"The decision by the Nobel Peace committee to award the 2003 prize to me, as the first Iranian and the first woman from an Islamic country, inspires me and millions of Iranians and nationals of Islamic states with the hope that our efforts, endeavors and struggles toward the realization of human rights and the establishment of democracy ... enjoy the support, backing and solidarity of international civil society," she said in Farsi.
Wearing a light-colored skirt and shirt, Ebadi appeared without the headscarf that Iran requires women to wear in public, in what many viewed as a silent expression of her battle for freedom.
"Undoubtedly, my selection will be an inspiration to the masses of women striving to realize their rights, not only in Iran, but throughout the region," she said.
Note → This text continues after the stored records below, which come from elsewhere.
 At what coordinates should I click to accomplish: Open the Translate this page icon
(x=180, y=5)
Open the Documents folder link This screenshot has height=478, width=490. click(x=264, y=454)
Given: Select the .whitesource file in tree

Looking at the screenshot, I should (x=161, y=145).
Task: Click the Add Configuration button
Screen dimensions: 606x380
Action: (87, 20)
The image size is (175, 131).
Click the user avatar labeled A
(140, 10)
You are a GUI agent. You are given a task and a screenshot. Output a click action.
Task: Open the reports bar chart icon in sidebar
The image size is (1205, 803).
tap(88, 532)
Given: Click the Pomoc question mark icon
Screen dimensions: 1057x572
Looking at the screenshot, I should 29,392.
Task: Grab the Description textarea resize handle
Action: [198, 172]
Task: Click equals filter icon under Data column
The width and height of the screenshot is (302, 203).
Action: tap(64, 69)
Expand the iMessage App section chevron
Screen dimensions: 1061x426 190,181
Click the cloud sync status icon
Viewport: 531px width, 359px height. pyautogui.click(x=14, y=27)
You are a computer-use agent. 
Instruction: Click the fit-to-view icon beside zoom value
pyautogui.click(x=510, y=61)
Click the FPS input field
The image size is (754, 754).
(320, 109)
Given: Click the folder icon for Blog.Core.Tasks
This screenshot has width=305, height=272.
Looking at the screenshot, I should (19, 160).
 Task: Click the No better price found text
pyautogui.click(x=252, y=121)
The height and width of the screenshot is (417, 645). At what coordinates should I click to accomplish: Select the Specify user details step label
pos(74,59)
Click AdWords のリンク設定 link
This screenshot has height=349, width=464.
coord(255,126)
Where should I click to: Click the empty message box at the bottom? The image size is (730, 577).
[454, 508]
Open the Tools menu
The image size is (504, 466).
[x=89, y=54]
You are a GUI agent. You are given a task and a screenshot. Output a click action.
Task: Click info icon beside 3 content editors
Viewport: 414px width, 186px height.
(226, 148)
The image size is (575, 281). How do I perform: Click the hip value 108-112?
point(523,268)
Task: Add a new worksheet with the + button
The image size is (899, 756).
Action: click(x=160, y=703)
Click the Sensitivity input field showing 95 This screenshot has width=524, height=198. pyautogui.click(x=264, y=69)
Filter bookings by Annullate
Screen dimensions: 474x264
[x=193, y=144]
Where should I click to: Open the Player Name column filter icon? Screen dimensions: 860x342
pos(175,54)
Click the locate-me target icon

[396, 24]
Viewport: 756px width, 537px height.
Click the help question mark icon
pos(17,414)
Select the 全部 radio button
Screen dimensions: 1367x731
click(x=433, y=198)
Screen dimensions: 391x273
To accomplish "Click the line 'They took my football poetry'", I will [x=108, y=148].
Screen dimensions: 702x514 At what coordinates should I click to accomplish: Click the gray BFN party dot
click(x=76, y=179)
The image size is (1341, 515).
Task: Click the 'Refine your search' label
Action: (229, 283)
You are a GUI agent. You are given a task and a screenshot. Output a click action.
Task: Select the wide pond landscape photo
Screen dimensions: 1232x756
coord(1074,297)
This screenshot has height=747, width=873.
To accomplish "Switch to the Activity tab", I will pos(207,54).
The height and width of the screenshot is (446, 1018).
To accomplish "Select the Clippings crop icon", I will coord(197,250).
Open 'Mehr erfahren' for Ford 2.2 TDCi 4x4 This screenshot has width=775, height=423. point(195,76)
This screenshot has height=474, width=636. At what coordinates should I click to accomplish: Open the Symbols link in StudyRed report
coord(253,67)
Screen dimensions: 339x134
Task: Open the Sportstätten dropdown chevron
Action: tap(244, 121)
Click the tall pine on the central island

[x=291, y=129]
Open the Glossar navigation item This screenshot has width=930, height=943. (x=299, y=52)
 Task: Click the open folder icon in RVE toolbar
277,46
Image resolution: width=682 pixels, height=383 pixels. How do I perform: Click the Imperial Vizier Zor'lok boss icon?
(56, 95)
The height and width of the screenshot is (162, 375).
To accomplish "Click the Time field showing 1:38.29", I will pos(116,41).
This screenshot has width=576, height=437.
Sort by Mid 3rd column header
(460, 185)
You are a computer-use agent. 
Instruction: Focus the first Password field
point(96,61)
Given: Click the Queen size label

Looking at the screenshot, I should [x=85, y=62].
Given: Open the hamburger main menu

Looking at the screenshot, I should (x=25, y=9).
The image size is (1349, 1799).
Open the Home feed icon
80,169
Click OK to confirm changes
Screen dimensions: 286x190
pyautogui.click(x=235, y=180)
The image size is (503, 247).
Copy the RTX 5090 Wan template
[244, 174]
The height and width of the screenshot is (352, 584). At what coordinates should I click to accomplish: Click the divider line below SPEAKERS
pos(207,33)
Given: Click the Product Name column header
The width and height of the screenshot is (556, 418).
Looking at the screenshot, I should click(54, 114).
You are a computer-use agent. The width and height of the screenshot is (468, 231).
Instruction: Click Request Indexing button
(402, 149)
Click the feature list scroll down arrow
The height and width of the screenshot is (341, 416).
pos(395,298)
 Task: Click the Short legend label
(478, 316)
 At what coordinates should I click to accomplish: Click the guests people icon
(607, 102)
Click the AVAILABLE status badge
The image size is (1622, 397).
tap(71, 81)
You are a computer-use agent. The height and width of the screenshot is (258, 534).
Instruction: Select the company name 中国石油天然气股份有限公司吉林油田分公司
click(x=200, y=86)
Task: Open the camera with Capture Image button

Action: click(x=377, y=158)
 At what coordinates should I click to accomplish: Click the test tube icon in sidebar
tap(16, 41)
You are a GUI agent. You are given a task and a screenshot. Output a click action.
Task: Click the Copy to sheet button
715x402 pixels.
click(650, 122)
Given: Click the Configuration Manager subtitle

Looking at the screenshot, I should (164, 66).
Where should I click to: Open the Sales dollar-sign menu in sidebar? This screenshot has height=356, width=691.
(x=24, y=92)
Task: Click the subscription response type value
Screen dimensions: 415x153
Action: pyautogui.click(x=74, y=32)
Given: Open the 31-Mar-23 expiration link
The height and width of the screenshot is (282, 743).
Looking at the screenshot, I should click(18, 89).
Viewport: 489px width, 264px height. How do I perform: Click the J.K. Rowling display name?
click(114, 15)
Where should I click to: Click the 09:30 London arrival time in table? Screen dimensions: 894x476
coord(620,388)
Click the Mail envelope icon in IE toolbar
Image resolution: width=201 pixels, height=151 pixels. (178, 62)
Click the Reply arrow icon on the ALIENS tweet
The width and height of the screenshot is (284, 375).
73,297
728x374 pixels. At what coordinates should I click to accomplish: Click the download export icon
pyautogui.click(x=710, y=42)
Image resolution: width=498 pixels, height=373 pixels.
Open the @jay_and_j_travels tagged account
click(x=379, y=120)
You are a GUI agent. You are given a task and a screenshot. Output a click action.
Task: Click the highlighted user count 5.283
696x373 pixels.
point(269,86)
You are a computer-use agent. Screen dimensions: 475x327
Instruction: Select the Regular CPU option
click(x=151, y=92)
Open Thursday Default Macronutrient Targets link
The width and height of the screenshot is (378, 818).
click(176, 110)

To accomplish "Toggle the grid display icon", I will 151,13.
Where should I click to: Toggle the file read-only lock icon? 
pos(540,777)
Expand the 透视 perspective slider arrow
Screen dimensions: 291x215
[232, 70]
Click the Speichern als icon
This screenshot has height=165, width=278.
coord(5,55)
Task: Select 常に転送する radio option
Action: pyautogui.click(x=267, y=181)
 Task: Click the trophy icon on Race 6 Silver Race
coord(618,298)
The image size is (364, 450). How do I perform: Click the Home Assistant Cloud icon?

She also urged humanity to learn from its mistakes by upholding human rights throughout the world.
"If the 21st Century wishes to free itself from the cycle of violence, acts of terror and war ... there is no other way except by understanding and putting into practice every human right for all mankind regardless of race, gender, faith, nationality or social status," she said according to an English translation of her speech.
Ahead of the ceremony outside Oslo City Hall, thousands of children sang for her. Later Wednesday, the laureate will be honored with a torch light parade and an invitation-only banquet.
At the solemn one-hour ceremony, Ebadi, smiling and bowing her head occasionally, accepted a gold medal and diploma before an audience of hundreds of people, including members of the Norwegian royal family, Ebadi's own family and Academy Award winning actors Michael Douglas and Catherine Zeta-Jones. The prize also includes a 10 million Swedish kronor (about US$ 1.4 million) cash award.
The audience, including the royals, rose to give the laureate a standing ovation, and listened to various musical selections, including songs performed live by the Iranian-Kurd folk music group The Kamkars.
The 56-year-old lawyer, writer and activist, Iran's first female judge, was named the 2003 Nobel peace laureate for her work in fighting for democracy and the rights of women and children. In 2000, she was jailed for three weeks on charges of slandering government officials and banned from working as a lawyer after riling her nation's theocratic rulers.
Since winning the Nobel, Iranian reformers have looked to her to rally opposition to unelected hard-liners who oppose any change to the conservative Islamic system of running the country.
The decision to award the prize to Ebadi, who opposes violence, capital punishment and the oppression of women, has been praised by Iranian reformers as a "source of pride for Iran and a boost to democratic reforms." But hard-liners have denounced her as a "Western mercenary" and she recently was given police bodyguards after receiving numerous death threats.
Last week, about 60 female hard-liners prevented Ebadi from making a speech at a women's university in Tehran.
In her speech, Ebadi said despotism was incompatible with Iranian traditions.
"Some Muslims, under the pretext that democracy and human rights are not compatible with Islamic teachings and the traditional structure of Islamic societies, have justified despotic governments and continue to do so," Ebadi said.
She also warned that the specter of terror in the wake of Sept. 11 has resulted in attacks against basic human rights worldwide.
"In the past two years, some states have violated the universal principles and laws of human rights by using the events of 11 September and the war on international terrorism as a pretext," she said. "Regulations restricting human rights and basic freedoms, special bodies and extraordinary courts which make fair adjudication difficult and at times impossible, have been justified and given legitimacy under the cloak of the war on terrorism."
The Nobel Prizes, first awarded in 1901, were created by Swedish industrialist Alfred Nobel in his will and are always presented on Dec. 10, the anniversary of his death in 1896.
The peace prize is awarded in Oslo, while the prizes in medicine, physics, chemistry, literature and economics are presented in Sweden.